Por su parte, PP y Ciudadanos lo rechazan en su totalidad y Unidos Podemos cree que se queda corto.
La modificación de la LOMCE volviendo a la LOE de 2006 pero con avances. Es la base de la reforma educativa que propone el Gobierno y que hoy ha presentado la ministra de Educación en el Congreso. Partido Popular y Ciudadanos la rechazan en su totalidad mientras que Unidos Podemos la respalda pero cree que se queda corta. Los partidos nacionalistas en principio la ven con buenos ojos.
Casi un centenar de articulos de la LOMCE se modifican en la reforma educativa que plantea el Gobierno y que hoy han presentado en el congreso la ministra de Educación. Se contempla la eliminación de los itinerarios formativos, la inclusión de una asignatura de valores cívicos y éticos en Primaria y Secundaria, el derecho del estado a determinar entre el 55 y el 65% de los currículum educativos dejando el resto a las comunidades autónomas y que la repetición de curso sea algo excepcional. En Bachillerato incluso se contempla la posibilidad de titular con una asignatura suspensa. Ademas la religión se mantiene como oferta obligatoria en los centros pero voluntaria para los alumnos y sera evaluable pero con limitaciones.
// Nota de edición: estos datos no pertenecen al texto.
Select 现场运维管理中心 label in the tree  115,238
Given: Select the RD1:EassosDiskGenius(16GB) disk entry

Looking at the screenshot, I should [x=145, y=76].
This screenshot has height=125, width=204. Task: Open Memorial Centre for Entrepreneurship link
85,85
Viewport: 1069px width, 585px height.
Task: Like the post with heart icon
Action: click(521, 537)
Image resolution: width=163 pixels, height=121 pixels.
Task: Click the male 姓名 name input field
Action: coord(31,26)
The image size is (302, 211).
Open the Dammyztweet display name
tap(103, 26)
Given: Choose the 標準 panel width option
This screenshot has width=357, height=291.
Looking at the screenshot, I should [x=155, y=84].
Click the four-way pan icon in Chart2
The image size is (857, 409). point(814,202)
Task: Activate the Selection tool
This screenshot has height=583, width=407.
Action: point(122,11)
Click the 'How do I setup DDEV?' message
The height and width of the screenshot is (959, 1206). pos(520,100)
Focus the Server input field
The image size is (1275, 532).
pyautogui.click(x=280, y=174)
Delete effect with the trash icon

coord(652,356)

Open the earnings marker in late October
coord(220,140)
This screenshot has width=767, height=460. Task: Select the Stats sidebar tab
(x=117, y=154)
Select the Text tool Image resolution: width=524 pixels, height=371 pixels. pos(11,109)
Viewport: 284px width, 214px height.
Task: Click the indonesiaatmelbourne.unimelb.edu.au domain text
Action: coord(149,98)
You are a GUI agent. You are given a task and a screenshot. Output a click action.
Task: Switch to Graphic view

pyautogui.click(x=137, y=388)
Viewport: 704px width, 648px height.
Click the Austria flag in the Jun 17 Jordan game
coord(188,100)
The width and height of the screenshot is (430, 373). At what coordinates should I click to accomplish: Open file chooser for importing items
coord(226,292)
Esta medida ha sido criticada por Unidos Podemos que defiende que la religión salga del currículum escolar. Ciudadanos ha anunciado una enmienda de devolución a una reforma que ha calificado de emplasto y provocación y el Partido Popular también ha expresado su total rechazo al anteproyecto.
La ministra se ha mostrado totalmente contraria a la recentralización que propone el Partido Popular y en materia lingüística asegura que los estudiantes acabarán la enseñanza secundaria con un nivel adecuado tanto de castellano como de las lenguas cooficiales.